Uncertainty Quantification Using Generalized Polynomial Chaos Expansion for Nonlinear Dynamical Systems With Mixed State and Parameter Uncertainties

[+] Author and Article Information
Rajnish Bhusal

Department of Mechanical and
Aerospace Engineering,
The University of Texas at Arlington,
Arlington, TX 76019
e-mail: rajnish.bhusal@mavs.uta.edu

Kamesh Subbarao

Department of Mechanical and
Aerospace Engineering,
The University of Texas at Arlington,
Arlington, TX 76019
e-mail: subbarao@uta.edu

1Corresponding author.

Contributed by the Design Engineering Division of ASME for publication in the JOURNAL OF COMPUTATIONAL AND NONLINEAR DYNAMICS. Manuscript received May 31, 2018; final manuscript received September 10, 2018; published online January 7, 2019. Assoc.

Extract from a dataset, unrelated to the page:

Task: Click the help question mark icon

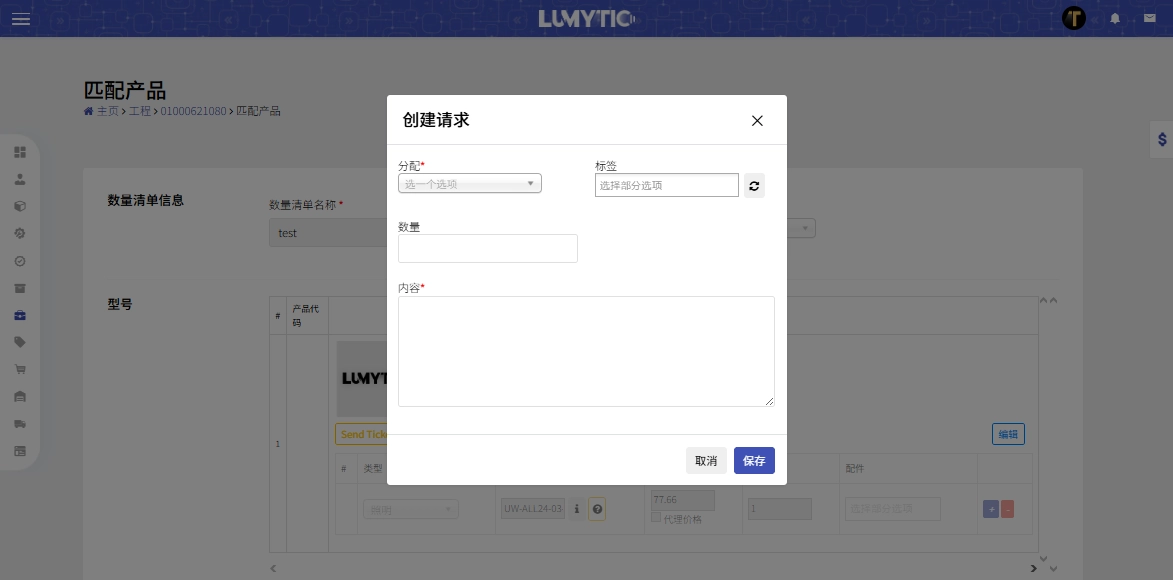Action: (x=597, y=510)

Editor: Yan Wang.

J. Comput. Nonlinear Dynam 14(2), 021011 (Jan 07, 2019) (14 pages) Paper No: CND-18-1245; doi: 10.1115/1.4041473 History: Received May 31, 2018; Revised September 10, 2018

This paper develops a framework for propagation of uncertainties, governed by different probability distribution functions in a stochastic dynamical system. More specifically, it deals with nonlinear dynamical systems, wherein both the initial state and parametric uncertainty have been taken into consideration and their effects studied in the model response. A sampling-based nonintrusive approach using pseudospectral stochastic collocation is employed to obtain the coefficients required for the generalized polynomial chaos (gPC) expansion in this framework. The samples are generated based on the distribution of the uncertainties, which are basically the cubature nodes to solve expectation integrals. A mixture of one-dimensional Gaussian quadrature techniques in a sparse grid framework is used to produce the required samples to obtain the integrals. The familiar problem of degeneracy with high-order gPC expansions is illustrated and insights into mitigation of such behavior are presented. To illustrate the efficacy of the proposed approach, numerical examples of dynamic systems with state and parametric uncertainties are considered which include the simple linear harmonic oscillator system and a two-degree-of-freedom nonlinear aeroelastic system.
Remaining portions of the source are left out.